OP, thank you for posting this topic at such an opportune time. I just spent a weekend with my...yes, I guess dom would be the correct term, though we are not exclusive.....who said that I needed to really think about my roll because it seemed to him I was more of a domme then a sub. He did not do it in an "You're not doing what I want, therefore you're not a sub way" but the message and the doubt that can linger are the same.  Being new to trying to find out who I am in all of this, but knowing with everything I am that I belong, makes me determined to keep searching for someone to take me under his wing and teach me, guide me, help me in the process.

I am that typical "in control in vanilla life and sub in the bedroom" person.

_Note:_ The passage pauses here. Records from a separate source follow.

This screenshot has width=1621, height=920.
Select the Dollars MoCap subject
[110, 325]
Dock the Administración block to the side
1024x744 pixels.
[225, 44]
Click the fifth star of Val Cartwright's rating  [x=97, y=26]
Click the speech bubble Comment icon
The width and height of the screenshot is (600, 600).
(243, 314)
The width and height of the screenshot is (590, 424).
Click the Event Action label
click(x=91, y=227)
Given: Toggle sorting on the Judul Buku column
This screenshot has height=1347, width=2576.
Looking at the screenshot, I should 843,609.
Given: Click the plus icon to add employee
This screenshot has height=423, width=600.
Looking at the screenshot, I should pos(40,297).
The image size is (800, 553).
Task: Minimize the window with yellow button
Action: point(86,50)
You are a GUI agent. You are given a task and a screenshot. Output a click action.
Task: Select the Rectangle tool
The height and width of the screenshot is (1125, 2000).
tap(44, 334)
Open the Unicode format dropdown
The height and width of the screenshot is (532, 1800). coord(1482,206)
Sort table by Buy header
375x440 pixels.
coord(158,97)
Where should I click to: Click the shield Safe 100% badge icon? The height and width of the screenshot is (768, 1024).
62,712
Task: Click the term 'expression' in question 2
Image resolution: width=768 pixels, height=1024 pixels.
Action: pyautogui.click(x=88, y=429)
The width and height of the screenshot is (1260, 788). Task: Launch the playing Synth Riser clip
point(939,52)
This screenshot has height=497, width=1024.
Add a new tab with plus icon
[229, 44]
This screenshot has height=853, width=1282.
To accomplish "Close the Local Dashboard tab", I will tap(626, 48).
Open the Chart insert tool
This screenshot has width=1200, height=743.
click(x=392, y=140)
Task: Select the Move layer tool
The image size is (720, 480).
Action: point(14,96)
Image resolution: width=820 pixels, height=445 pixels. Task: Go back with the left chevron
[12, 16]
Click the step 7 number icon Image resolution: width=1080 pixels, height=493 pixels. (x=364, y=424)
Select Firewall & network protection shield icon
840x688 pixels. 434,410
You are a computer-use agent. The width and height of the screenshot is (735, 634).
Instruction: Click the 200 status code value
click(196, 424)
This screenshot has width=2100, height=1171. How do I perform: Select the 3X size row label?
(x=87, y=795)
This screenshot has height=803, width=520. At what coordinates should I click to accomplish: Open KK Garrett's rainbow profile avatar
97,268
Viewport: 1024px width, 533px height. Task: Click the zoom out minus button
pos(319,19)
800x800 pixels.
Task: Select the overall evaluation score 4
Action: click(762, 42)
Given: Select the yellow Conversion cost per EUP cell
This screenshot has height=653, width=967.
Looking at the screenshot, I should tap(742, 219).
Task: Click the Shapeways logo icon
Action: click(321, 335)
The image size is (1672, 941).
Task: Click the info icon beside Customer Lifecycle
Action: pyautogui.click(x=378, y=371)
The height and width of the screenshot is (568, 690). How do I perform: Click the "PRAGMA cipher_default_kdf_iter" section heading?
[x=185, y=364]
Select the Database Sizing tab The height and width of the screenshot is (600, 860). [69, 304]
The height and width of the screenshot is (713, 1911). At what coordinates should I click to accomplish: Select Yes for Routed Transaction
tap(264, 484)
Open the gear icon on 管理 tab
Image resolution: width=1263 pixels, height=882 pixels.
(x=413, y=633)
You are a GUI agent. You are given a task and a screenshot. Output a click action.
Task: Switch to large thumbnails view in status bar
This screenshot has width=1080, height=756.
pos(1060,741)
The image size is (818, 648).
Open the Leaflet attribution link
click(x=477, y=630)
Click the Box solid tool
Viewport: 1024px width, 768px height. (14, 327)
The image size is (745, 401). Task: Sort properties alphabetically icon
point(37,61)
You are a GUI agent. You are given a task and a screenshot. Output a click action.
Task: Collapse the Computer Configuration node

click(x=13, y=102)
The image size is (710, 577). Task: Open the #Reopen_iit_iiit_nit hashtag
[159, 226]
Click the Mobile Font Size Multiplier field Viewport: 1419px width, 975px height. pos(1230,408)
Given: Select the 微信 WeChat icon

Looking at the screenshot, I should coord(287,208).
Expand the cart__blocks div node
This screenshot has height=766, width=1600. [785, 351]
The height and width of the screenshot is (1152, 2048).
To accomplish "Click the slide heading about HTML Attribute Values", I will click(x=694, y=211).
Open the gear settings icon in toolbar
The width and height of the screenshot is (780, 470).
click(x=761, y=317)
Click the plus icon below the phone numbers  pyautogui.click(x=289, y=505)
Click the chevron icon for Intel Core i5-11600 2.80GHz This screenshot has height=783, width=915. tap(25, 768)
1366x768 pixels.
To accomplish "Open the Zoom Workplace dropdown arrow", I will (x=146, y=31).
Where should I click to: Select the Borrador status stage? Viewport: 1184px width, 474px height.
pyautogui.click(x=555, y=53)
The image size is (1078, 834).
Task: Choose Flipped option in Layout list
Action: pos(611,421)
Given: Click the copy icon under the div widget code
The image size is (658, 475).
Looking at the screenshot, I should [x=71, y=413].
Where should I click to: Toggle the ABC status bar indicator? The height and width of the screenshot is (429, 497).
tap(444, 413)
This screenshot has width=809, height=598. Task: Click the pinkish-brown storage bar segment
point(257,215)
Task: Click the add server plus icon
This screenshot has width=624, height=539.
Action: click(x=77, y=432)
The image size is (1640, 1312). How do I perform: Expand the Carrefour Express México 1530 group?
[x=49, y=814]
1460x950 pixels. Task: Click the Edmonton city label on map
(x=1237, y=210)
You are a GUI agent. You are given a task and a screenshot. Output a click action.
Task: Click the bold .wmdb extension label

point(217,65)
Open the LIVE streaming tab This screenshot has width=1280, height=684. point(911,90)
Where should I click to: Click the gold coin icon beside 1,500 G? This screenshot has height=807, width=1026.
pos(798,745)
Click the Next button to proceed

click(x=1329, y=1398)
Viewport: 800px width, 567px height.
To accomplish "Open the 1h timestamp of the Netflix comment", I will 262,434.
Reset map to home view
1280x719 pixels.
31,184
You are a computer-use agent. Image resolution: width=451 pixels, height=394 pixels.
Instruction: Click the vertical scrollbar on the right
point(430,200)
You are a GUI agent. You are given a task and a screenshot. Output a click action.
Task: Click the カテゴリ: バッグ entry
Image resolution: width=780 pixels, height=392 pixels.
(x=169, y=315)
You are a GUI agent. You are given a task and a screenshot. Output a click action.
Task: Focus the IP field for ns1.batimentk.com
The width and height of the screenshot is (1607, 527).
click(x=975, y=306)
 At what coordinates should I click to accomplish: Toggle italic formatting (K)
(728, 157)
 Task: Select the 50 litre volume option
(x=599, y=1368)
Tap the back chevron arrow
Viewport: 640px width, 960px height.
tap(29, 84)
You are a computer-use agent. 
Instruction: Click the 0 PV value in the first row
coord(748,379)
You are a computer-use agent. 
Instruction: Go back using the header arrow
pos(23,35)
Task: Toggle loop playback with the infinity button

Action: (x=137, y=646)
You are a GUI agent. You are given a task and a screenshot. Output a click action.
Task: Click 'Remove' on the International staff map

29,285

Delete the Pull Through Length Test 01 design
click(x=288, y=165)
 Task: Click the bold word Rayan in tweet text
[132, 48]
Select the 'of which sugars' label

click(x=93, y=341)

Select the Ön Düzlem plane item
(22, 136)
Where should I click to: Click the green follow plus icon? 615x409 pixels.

After 22 years of being in control in a marriage where I had to make ALL the decisions, I so crave to have everything that a gentle, intelligent, masterful Dom can offer me, and equally crave being able to give all that I have to that person as well.

Anyway, thank you so much for the post, and to all of you who validated the OP, and in turn my feelings in this as well.  The search continues!!




fluffyswitch -> RE: You're Not a Real Sub!! (10/20/2009 7:29:06 AM)

this made me smile!

and i agree wholeheartedly. this point seems to be increasingly true in my personal life lol.




MMagic -> RE: You're Not a Real Sub!! (10/20/2009 10:24:17 AM)

quote:

ORIGINAL: lovin1963


OP, thank you for posting this topic at such an opportune time. I just spent a weekend with my...yes, I guess dom would be the correct term, though we are not exclusive.....who said that I needed to really think about my roll because it seemed to him I was more of a domme then a sub. He did not do it in an "You're not doing what I want, therefore you're not a sub way" but the message and the doubt that can linger are the same.  Being new to trying to find out who I am in all of this, but knowing with everything I am that I belong, makes me determined to keep searching for someone to take me under his wing and teach me, guide me, help me in the process.

I am that typical "in control in vanilla life and sub in the bedroom" person. After 22 years of being in control in a marriage where I had to make ALL the decisions, I so crave to have everything that a gentle, intelligent, masterful Dom can offer me, and equally crave being able to give all that I have to that person as well.

Anyway, thank you so much for the post, and to all of you who validated the OP, and in turn my feelings in this as well.  The search continues!!


Fantastic! Glad to help in my small way...though I can't take the credit, everyone here kind of took this and ran with it, in a VERY helpful direction though. Good luck and hope you find yours.